**PROBLEM STATEMENT**. Your answer should consist solely of the lines from the one containing "Where should I click to: Click" through the end of the entries below, duplicated exactly.

Collected data entries:
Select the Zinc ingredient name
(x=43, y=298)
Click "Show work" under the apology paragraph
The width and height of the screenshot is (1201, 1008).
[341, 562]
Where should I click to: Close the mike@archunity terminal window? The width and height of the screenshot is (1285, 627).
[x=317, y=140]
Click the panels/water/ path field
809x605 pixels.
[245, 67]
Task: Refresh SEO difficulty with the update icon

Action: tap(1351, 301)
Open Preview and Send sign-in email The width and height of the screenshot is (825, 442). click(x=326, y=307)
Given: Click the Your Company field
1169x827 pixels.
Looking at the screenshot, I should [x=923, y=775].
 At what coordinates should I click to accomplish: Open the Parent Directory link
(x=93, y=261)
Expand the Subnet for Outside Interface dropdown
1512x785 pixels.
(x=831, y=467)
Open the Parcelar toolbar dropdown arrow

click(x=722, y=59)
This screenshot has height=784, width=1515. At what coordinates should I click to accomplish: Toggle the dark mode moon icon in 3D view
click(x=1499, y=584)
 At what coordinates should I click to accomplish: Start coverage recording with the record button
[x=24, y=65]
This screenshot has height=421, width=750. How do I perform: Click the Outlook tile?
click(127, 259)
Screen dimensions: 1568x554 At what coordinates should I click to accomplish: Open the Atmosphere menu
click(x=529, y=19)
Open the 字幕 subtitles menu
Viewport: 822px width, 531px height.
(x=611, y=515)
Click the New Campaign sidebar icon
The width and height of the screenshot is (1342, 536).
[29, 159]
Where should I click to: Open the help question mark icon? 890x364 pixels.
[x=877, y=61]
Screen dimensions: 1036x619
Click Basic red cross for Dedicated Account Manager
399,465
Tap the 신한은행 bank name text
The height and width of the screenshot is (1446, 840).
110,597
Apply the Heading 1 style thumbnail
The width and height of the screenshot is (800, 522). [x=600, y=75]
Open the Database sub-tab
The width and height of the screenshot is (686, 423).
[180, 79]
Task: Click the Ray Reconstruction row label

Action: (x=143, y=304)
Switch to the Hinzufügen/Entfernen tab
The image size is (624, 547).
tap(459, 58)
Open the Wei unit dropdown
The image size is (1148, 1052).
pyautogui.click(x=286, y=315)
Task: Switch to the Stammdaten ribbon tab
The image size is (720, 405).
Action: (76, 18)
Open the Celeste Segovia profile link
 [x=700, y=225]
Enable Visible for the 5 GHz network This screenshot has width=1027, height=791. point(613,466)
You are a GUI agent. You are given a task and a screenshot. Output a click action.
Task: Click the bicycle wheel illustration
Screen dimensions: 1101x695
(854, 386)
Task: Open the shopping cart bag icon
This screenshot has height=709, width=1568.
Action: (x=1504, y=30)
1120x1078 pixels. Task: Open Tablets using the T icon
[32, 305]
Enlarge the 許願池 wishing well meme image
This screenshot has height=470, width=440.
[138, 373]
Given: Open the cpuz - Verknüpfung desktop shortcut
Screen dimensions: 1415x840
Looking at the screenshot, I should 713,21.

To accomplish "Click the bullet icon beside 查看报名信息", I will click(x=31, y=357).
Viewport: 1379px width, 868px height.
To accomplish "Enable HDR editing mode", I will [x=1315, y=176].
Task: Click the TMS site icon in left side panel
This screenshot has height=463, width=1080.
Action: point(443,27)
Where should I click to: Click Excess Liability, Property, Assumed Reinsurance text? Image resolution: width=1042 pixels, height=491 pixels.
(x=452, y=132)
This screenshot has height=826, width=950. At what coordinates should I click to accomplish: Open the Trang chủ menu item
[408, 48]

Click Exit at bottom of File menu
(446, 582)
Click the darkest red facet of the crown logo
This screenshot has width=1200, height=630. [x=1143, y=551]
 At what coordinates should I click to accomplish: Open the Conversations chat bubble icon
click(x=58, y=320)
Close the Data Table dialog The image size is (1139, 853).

**RESPONSE**.
Where should I click to: Click Excess Liability, Property, Assumed Reinsurance text? Image resolution: width=1042 pixels, height=491 pixels.
(x=452, y=132)
This screenshot has height=826, width=950. At what coordinates should I click to accomplish: Open the Trang chủ menu item
[408, 48]

Click Exit at bottom of File menu
(446, 582)
Click the darkest red facet of the crown logo
This screenshot has width=1200, height=630. [x=1143, y=551]
 At what coordinates should I click to accomplish: Open the Conversations chat bubble icon
click(x=58, y=320)
Close the Data Table dialog The image size is (1139, 853).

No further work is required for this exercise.